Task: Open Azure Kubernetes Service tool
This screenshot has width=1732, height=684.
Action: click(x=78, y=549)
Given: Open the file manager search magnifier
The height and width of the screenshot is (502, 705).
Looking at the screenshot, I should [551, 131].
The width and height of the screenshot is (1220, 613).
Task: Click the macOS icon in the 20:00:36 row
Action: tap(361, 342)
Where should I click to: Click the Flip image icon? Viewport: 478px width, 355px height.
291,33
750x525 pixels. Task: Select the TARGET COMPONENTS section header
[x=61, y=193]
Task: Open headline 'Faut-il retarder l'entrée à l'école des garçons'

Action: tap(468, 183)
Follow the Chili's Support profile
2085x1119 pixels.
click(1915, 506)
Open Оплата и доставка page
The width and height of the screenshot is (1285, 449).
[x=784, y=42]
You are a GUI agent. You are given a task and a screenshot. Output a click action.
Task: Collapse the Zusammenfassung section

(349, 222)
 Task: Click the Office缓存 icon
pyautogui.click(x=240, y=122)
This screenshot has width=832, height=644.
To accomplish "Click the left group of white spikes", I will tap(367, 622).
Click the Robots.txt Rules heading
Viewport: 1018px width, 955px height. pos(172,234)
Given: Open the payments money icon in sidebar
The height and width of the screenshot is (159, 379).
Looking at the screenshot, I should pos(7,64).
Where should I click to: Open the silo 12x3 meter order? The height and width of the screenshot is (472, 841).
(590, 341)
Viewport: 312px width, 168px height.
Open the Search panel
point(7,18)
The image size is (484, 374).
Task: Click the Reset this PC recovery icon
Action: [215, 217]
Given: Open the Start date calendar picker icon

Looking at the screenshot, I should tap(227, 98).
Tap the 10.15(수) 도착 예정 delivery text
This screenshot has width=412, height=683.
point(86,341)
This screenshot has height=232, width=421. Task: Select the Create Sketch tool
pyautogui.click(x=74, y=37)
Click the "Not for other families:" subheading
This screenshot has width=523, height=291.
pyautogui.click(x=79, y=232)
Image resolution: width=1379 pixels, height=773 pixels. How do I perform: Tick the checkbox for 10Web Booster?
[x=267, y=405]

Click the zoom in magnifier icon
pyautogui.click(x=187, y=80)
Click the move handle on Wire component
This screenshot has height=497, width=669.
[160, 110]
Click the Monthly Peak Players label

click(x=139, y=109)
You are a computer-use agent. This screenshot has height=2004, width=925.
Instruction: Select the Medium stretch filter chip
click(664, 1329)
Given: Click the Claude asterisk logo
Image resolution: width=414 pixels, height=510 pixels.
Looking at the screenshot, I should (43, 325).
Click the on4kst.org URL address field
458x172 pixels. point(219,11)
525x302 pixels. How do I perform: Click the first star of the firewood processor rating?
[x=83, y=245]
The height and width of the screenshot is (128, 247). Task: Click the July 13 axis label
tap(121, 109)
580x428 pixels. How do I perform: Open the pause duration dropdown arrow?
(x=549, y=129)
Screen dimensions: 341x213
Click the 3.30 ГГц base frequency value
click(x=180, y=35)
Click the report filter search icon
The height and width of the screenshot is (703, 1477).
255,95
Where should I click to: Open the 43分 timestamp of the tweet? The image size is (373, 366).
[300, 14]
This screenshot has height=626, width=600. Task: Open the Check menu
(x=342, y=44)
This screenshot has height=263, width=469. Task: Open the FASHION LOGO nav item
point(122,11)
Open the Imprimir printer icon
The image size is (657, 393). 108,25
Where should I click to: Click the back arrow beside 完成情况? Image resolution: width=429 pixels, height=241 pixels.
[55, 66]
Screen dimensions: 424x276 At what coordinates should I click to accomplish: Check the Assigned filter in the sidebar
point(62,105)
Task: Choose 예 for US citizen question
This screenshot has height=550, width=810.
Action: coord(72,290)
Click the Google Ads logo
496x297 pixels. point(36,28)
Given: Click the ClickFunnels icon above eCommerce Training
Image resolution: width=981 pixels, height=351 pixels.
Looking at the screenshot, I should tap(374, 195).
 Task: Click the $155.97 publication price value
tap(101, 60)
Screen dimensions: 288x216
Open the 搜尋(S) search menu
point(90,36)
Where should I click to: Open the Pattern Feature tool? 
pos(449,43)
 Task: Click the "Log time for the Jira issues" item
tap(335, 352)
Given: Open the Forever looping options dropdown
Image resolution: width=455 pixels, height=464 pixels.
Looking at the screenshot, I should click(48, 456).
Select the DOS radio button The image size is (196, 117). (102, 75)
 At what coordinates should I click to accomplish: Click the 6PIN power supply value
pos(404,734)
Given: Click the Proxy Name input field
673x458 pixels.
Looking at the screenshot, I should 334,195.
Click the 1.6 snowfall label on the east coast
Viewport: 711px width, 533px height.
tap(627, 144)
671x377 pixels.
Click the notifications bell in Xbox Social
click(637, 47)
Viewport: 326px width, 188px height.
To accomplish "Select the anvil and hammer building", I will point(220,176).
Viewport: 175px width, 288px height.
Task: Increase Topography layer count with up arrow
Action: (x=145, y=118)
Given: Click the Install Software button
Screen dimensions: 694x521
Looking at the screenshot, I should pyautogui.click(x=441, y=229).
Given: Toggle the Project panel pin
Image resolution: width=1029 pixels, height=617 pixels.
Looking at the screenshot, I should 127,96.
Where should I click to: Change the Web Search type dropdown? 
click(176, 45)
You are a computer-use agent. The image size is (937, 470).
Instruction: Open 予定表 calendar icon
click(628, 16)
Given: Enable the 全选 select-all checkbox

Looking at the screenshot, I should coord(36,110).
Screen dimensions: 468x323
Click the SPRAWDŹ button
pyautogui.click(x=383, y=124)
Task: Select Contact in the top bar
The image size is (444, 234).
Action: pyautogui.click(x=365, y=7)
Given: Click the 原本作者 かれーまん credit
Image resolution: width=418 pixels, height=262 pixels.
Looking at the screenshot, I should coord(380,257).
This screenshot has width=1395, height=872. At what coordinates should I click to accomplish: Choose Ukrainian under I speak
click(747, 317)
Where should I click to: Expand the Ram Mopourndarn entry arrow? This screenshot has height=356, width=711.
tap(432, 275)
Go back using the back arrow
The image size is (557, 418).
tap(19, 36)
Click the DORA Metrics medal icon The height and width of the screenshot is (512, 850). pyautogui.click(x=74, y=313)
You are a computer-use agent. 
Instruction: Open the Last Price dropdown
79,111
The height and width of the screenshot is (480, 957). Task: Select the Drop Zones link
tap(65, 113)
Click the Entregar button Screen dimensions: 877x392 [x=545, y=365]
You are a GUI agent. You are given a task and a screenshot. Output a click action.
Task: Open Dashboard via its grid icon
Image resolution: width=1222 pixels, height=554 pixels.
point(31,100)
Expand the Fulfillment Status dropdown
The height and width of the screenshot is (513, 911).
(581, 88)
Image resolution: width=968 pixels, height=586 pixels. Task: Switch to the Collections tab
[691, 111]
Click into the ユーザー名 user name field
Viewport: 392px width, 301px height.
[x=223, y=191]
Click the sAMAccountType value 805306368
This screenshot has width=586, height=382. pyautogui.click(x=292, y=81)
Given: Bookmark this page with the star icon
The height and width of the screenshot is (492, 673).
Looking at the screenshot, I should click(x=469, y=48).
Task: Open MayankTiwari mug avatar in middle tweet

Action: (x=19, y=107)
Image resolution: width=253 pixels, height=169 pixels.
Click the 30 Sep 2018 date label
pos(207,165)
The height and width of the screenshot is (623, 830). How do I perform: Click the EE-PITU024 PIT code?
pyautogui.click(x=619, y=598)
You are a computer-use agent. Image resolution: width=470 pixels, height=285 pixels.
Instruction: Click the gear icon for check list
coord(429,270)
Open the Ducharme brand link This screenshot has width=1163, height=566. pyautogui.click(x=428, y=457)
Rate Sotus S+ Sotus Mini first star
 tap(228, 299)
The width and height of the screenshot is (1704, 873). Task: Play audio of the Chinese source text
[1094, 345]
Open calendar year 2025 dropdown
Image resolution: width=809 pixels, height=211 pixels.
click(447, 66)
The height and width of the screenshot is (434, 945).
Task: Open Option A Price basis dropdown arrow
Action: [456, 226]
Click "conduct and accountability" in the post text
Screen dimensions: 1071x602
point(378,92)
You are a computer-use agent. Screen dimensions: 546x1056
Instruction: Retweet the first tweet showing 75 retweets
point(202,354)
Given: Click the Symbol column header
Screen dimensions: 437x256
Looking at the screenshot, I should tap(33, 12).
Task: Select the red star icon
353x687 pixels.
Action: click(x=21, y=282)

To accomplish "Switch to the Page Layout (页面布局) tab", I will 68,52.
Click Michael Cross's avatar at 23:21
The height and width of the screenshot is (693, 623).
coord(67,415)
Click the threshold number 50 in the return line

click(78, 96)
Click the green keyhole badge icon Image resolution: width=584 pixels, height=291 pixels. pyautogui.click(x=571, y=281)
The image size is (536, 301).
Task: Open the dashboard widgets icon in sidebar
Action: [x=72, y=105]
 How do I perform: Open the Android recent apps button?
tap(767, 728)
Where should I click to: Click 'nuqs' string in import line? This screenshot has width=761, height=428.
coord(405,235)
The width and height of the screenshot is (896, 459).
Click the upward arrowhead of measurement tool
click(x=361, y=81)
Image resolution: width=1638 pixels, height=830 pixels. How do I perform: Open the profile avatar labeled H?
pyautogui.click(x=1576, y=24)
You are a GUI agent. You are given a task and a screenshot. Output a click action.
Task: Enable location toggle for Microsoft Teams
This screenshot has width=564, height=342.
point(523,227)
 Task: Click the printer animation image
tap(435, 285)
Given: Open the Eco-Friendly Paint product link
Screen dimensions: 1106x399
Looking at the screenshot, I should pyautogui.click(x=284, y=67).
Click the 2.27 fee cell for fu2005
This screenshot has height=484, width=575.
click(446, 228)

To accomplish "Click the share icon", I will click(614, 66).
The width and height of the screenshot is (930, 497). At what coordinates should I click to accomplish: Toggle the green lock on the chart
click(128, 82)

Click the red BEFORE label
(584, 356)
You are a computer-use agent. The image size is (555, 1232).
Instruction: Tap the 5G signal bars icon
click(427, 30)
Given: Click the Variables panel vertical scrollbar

============

TASK GOAL: Could you retype exactly the lines from the first one of the records through the line containing "This screenshot has width=832, height=644.", both included, and nothing more?

EXPECTED OUTPUT:
Task: Open Azure Kubernetes Service tool
This screenshot has width=1732, height=684.
Action: click(x=78, y=549)
Given: Open the file manager search magnifier
The height and width of the screenshot is (502, 705).
Looking at the screenshot, I should [551, 131].
The width and height of the screenshot is (1220, 613).
Task: Click the macOS icon in the 20:00:36 row
Action: tap(361, 342)
Where should I click to: Click the Flip image icon? Viewport: 478px width, 355px height.
291,33
750x525 pixels. Task: Select the TARGET COMPONENTS section header
[x=61, y=193]
Task: Open headline 'Faut-il retarder l'entrée à l'école des garçons'

Action: tap(468, 183)
Follow the Chili's Support profile
2085x1119 pixels.
click(1915, 506)
Open Оплата и доставка page
The width and height of the screenshot is (1285, 449).
[x=784, y=42]
You are a GUI agent. You are given a task and a screenshot. Output a click action.
Task: Collapse the Zusammenfassung section

(349, 222)
 Task: Click the Office缓存 icon
pyautogui.click(x=240, y=122)
This screenshot has width=832, height=644.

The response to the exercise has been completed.